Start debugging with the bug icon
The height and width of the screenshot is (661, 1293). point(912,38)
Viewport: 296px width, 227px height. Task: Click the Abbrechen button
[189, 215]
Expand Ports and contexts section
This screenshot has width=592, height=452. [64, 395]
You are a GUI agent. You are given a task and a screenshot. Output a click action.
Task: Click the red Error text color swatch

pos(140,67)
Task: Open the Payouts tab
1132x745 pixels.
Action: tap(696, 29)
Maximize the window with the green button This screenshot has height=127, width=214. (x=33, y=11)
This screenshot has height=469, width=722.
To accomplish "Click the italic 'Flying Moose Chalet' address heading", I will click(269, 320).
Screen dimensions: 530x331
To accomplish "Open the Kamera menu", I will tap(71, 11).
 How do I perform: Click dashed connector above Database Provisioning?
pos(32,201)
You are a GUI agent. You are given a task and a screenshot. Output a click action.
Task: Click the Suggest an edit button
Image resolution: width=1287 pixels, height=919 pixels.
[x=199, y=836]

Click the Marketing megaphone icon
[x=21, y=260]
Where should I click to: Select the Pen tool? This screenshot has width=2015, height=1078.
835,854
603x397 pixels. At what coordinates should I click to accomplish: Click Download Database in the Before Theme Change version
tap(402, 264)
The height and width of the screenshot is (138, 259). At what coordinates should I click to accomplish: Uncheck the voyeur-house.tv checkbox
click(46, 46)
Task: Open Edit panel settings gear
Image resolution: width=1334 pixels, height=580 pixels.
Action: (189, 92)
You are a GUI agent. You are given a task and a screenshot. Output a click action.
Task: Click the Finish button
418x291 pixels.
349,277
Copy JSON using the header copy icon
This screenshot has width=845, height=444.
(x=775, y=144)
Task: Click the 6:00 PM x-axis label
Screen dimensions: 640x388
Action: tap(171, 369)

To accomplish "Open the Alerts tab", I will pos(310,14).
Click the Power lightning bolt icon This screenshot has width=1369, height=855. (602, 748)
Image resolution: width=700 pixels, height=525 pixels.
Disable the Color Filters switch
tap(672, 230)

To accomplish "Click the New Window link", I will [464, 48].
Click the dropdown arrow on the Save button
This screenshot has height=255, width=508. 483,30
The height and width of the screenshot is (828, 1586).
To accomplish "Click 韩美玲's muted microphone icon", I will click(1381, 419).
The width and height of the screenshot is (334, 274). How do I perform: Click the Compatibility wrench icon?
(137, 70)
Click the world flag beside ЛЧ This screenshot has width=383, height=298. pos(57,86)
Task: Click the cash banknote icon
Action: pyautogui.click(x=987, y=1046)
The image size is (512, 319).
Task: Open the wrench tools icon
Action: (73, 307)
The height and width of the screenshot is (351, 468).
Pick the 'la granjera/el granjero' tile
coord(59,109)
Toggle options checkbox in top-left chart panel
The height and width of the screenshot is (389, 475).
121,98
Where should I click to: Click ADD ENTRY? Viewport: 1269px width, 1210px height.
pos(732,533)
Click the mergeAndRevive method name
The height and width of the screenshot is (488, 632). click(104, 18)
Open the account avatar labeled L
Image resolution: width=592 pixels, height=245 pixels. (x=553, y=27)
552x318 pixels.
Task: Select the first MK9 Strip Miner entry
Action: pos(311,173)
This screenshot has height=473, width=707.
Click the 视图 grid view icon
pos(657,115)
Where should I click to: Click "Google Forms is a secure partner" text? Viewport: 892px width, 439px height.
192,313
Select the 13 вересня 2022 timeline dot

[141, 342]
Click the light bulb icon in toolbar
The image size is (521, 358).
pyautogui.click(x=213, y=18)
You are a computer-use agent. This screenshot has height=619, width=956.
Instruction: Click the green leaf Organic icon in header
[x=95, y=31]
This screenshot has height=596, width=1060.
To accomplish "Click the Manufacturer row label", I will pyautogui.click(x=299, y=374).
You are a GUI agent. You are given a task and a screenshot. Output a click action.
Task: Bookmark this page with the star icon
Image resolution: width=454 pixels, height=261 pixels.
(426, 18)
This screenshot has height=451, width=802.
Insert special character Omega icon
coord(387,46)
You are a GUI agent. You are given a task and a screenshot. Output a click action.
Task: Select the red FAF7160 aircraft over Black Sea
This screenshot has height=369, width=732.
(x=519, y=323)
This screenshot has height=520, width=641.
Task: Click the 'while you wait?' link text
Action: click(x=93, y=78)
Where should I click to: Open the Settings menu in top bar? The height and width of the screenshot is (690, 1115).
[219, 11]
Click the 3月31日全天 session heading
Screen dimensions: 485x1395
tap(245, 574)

- - -

WHAT YOU ARE ASKED TO DO
Copy the rows word for word, starting at the first row and ending at the line containing "Maximize the window".

COMPLETE ANSWER
Start debugging with the bug icon
The height and width of the screenshot is (661, 1293). point(912,38)
Viewport: 296px width, 227px height. Task: Click the Abbrechen button
[189, 215]
Expand Ports and contexts section
This screenshot has width=592, height=452. [64, 395]
You are a GUI agent. You are given a task and a screenshot. Output a click action.
Task: Click the red Error text color swatch

pos(140,67)
Task: Open the Payouts tab
1132x745 pixels.
Action: tap(696, 29)
Maximize the window with the green button This screenshot has height=127, width=214. (x=33, y=11)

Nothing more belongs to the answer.